Proverbs 1:1-33 - Sutcliffe's Commentary on the Old and New Testaments

Bible Comments

Proverbs 1:1. Proverbs, apothegms, parables, sentences, similitudes. The proverbs of a nation are the compressions of wisdom into short maxims, which like the coins of a country worn bare by use, pass from hand to hand, without scruple or fear. The Hebrew word משׁלים mishelim, from משׁל mashal, to rule or govern, signifies a collection of wise sayings for the government of life and conduct.

Proverbs 1:2. To know wisdom.

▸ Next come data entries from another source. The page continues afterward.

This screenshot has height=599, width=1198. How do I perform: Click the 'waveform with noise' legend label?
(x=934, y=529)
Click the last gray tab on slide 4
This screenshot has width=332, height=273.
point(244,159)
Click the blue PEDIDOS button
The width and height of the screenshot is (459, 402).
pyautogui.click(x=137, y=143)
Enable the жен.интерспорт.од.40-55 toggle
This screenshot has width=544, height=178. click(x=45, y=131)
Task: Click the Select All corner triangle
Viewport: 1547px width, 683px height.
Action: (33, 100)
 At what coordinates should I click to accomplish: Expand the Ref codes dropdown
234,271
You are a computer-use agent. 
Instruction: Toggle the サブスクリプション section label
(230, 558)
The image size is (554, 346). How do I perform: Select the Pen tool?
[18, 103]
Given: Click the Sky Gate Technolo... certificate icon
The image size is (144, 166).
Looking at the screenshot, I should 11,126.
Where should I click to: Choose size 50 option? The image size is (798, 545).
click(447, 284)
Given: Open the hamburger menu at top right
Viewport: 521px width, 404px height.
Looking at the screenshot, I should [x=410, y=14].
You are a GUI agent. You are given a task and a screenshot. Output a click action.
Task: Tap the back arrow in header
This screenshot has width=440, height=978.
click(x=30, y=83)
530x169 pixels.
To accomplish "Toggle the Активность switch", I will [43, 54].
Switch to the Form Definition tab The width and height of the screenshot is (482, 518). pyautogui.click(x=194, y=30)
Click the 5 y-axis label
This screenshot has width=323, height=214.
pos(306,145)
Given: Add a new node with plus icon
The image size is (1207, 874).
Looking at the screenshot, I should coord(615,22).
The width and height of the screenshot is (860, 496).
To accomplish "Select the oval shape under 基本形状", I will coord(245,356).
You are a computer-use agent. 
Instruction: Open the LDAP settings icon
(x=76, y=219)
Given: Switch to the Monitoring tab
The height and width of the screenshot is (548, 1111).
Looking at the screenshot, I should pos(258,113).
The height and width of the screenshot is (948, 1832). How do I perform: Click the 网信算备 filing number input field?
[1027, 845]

This little volume comes cheap to us, but it cost the king of Israel, the great oriental philosopher, who surpassed Ethan, Heman, Chalcol, and Darda in wisdom, a whole life of labour and of study. 1 Kings 4:30-31.

Proverbs 1:4. To give subtilty, wariness, cautionary wisdom, to the simple. The LXX, ακακοις, those without evil, the innocent. Vulgate, parvulis, the little ones, those who from youth and inexperience act rashly and precipitately.

Proverbs 1:5. A wise man will hear. The wise and illustrious Solomon opens his volume by setting forth the nature and design of his work. Wisdom, according to him, is no other than the luminous truth of revelation embraced by the mind, revered in the heart, and practised in the life. Then correspondent dispositions are formed, for divine wisdom is more than theory; it is pure, peaceable, gentle, and easy to be entreated, full of mercy and all good fruit. Hence it is no other than real religion in all its doctrines, and in all its duties. And to conform the heart and life to the wise counsel of God, is assuredly both the best wisdom and the first duty of all mankind. It ennobles the mind with sacred knowledge, it adorns the heart with purity, and clothes the character with rectitude. In a word, it opens every avenue of intellectual pleasure and moral happiness to the soul of man.

Proverbs 1:7. The fear of the Lord is the beginning of knowledge. This is the first proverb, and worthy of the first place. The fear of the Lord is real religion. It puts a young man into the right road, leading to glory and virtue. The Saviour admonishes us first to seek the kingdom of God and his righteousness. Also Job 28:28.

Proverbs 1:8. My son, hear the instruction of thy father. To give the more effect to this volume, Solomon, very prudently, and with all the affability of condescension, speaks in the person of a father to his son. This mode of speaking was common for aged tutors to their pupils. Instruction coming in this form is natural and persuasive; and it falls with all the weight of paternal influence and of hoary experience. How then should we be affected with the condescension of God, who speaks to us as the Father of mercies, and loves us with the tenderest affection.

Proverbs 1:9. Chains about thy neck. Hebrews torques; a ring of gold round the neck, often bestudded with gems, and from which the flowing robes of the east were sometimes suspended. Schultens, in his Latin translation of the Proverbs, illustrates this from the Arabic by the idea of a serpent twisted round the neck.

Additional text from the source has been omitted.